**EXERCISE:** Report every line of the records below that contains the word "will".

**RECORD SET:**
★ ★ ★

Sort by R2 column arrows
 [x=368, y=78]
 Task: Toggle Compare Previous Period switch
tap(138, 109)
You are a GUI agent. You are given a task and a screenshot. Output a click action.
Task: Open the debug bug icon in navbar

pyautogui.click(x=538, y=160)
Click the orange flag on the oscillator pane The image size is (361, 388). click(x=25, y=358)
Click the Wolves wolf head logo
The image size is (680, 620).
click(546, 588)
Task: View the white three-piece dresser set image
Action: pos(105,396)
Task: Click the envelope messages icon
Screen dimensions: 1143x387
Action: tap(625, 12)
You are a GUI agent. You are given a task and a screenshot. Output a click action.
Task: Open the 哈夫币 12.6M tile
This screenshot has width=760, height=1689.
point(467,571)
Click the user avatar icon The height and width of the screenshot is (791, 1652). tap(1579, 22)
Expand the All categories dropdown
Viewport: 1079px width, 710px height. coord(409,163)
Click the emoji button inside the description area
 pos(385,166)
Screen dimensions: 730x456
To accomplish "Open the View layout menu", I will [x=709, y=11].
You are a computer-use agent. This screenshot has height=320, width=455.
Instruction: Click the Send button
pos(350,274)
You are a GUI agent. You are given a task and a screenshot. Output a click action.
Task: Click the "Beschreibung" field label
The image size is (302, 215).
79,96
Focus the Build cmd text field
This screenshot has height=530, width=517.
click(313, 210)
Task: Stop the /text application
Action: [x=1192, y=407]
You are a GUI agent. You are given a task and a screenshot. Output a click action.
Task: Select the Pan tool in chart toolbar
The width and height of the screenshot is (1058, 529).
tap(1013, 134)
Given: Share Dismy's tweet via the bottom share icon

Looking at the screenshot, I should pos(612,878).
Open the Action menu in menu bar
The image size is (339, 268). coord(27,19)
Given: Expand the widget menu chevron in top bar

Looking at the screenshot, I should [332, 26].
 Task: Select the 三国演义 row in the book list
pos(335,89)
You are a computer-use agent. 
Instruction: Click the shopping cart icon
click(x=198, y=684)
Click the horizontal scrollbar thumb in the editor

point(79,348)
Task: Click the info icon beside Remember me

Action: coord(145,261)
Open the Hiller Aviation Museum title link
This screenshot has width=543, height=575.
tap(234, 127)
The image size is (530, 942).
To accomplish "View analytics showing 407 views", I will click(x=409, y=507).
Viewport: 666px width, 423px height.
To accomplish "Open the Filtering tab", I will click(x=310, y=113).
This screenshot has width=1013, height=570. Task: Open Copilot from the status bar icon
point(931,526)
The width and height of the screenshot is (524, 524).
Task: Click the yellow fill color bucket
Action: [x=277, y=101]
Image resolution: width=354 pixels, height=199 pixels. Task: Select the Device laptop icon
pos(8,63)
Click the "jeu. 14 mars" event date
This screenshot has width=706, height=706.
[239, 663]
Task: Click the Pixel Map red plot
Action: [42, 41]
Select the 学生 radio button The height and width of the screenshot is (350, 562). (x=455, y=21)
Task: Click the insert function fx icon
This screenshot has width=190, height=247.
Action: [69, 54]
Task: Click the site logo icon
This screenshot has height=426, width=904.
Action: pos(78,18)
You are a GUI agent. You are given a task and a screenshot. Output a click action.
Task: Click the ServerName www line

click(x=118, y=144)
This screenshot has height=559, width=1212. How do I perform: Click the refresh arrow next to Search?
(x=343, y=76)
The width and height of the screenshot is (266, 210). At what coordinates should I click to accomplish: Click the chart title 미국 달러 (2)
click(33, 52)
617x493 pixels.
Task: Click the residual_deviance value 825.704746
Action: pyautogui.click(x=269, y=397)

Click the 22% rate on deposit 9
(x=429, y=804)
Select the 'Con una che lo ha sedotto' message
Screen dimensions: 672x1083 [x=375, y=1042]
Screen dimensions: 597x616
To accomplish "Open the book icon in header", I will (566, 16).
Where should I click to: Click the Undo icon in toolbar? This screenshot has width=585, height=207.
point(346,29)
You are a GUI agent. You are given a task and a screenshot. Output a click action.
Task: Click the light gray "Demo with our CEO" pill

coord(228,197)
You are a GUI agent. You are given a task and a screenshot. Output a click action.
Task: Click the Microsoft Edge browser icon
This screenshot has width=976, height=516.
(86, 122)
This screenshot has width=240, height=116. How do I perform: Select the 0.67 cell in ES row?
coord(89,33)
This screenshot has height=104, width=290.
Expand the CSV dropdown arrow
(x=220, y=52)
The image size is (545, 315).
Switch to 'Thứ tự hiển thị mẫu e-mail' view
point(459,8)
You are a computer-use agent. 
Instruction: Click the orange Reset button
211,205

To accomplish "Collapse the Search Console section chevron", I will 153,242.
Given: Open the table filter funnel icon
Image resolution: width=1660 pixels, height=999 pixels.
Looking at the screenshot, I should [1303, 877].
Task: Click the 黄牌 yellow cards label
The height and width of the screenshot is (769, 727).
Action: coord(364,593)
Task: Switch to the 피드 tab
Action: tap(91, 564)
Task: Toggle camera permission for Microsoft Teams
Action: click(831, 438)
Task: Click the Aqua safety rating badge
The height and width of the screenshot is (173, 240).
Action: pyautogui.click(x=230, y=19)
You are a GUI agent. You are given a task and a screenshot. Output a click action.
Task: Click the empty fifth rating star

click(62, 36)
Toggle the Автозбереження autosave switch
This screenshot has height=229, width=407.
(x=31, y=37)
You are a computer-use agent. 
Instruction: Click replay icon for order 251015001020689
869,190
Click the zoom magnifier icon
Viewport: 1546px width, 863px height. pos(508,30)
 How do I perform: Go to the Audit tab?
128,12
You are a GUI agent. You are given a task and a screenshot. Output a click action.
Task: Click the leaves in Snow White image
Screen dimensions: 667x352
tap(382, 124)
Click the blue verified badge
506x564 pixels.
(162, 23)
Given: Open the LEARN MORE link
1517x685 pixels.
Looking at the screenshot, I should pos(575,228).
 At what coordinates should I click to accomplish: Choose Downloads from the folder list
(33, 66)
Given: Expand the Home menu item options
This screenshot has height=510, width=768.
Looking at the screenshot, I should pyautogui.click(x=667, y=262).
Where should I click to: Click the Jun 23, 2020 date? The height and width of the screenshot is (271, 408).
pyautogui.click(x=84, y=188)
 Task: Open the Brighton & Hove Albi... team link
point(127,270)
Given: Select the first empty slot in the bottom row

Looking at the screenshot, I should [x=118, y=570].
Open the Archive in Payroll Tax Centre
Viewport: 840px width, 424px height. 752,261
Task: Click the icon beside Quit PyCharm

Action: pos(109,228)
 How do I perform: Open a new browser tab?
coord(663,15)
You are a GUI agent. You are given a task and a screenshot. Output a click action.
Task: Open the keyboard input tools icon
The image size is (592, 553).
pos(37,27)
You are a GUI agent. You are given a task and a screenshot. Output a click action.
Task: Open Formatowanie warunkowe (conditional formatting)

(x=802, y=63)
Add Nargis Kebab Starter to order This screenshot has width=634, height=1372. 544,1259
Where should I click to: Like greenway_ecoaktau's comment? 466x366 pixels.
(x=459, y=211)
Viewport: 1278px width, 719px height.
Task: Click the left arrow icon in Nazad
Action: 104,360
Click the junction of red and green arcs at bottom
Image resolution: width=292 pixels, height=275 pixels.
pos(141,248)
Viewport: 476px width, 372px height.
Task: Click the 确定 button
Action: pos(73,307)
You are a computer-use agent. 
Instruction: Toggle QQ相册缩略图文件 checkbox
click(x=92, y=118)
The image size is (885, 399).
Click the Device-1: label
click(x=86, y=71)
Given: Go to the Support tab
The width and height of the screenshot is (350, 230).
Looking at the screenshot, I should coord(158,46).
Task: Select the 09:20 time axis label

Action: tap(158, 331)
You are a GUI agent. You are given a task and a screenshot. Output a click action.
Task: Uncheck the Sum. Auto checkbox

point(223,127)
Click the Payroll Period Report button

★ ★ ★

**RESPONSE TO THE TASK:**
To accomplish "Open the View layout menu", I will [x=709, y=11].
To accomplish "View analytics showing 407 views", I will click(x=409, y=507).
To accomplish "Open the Filtering tab", I will click(x=310, y=113).
To accomplish "Open the book icon in header", I will (566, 16).
To accomplish "Collapse the Search Console section chevron", I will 153,242.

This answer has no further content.